The U.S. House of Representatives overwhelmingly passed legislation this week that would fine oil companies and gas station owners for price gouging. As the price of a barrel of oil flirts with the 75 dollar mark, the measure would punish oil refiners up to 150 million dollars for any violations. Distributors would not escape scrutiny and could be hit for 2 million dollars, while retailers could pay three times their ill-gotten gains and end up with a stay in jail.Meanwhile, Democratic Senator Tom Harkin of Iowa and Republican Senator Richard Lugar of Indiana are calling on car makers to build more flex fuel vehicles, which can burn a blend of up to 85 percent ethanol and 15 percent gasoline.
And Attorney's General from 10 states, the bulk of which are in the population heavy northeastern corridor, are planning to sue the Bush administration over S-U-V and pickup truck mileage. A petition filed by the various states contends the National Transportation Safety Board failed to take into account the impact of lower miles-per- gallon on climate change. The average m-p-g for this vehicle class is set to increase to 24 by 2011.

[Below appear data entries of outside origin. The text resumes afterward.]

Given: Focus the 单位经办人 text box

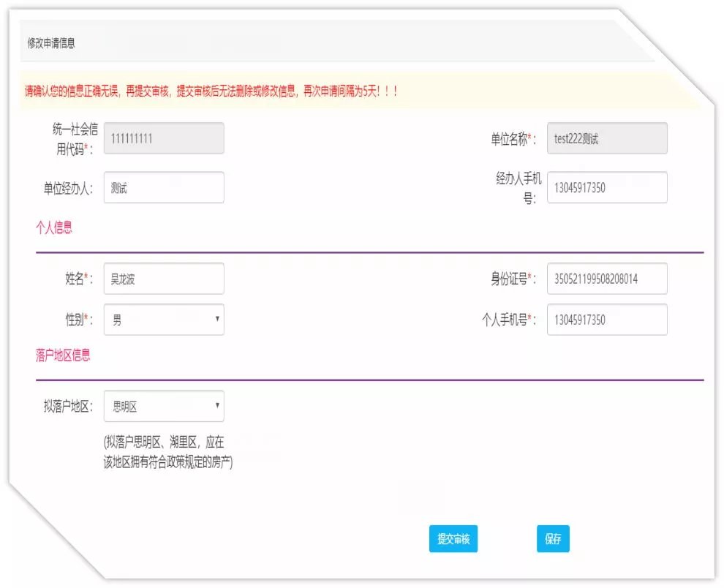Looking at the screenshot, I should pyautogui.click(x=164, y=188).
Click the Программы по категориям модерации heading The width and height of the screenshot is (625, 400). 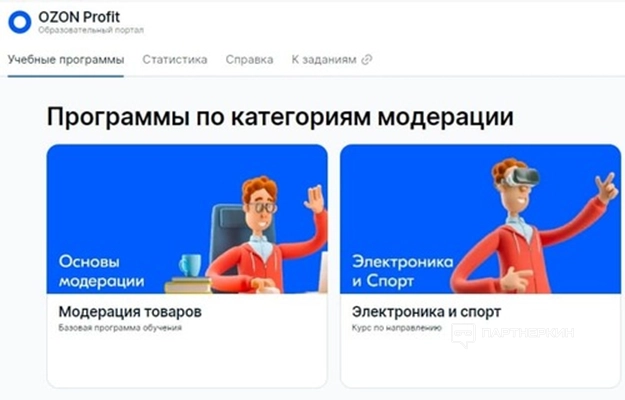point(280,117)
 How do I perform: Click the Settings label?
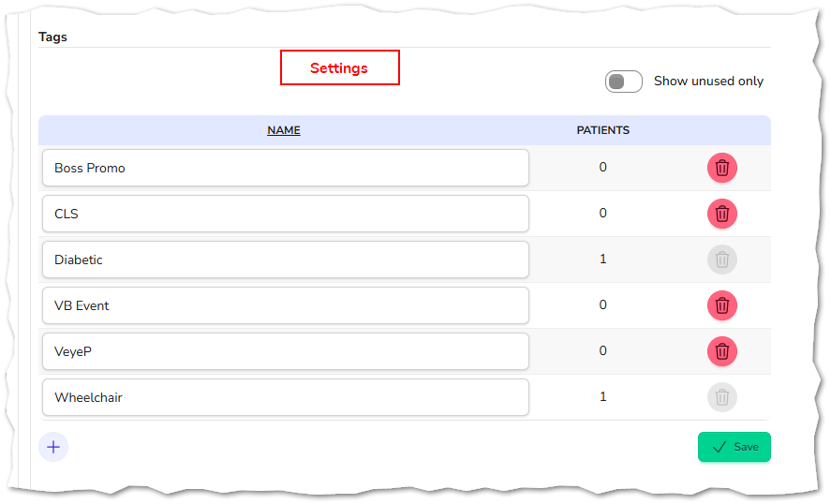pos(339,67)
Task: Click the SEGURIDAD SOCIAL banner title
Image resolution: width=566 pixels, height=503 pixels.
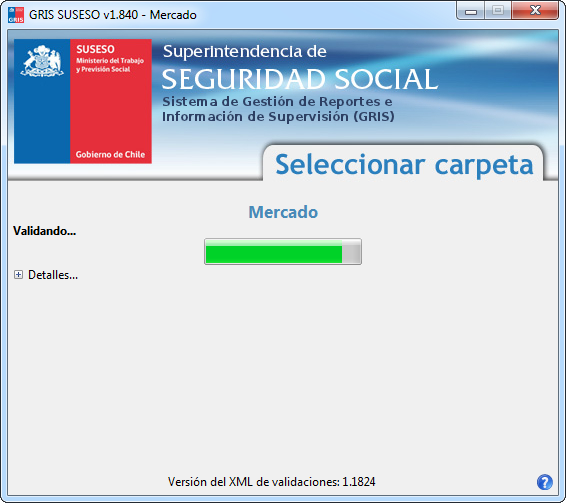Action: click(x=300, y=79)

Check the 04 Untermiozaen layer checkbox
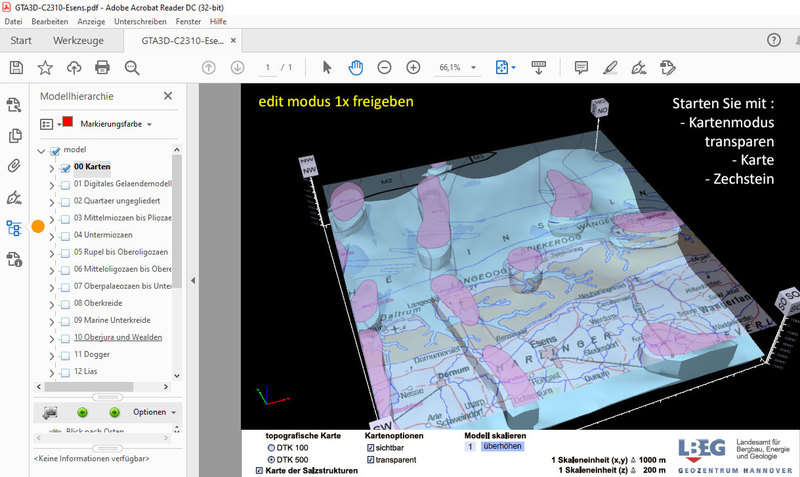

Agricultural processors are continuing the search for alternative energy sources to both reduce fuel prices and increase profits. Grain processing powerhouses Cargill and Archer Daniels Midland are moving forward with expansion of their ethanol plants.
And the production of ethanol from anything that can be fermented is not lost on the nation's sugar producers. Always looking for ways to bolster the bottom line, sugarcane growers are thinking about expansion into ethanol production. But with sugar prices at 20 year highs, many say their crop is more valuable as food rather than fuel.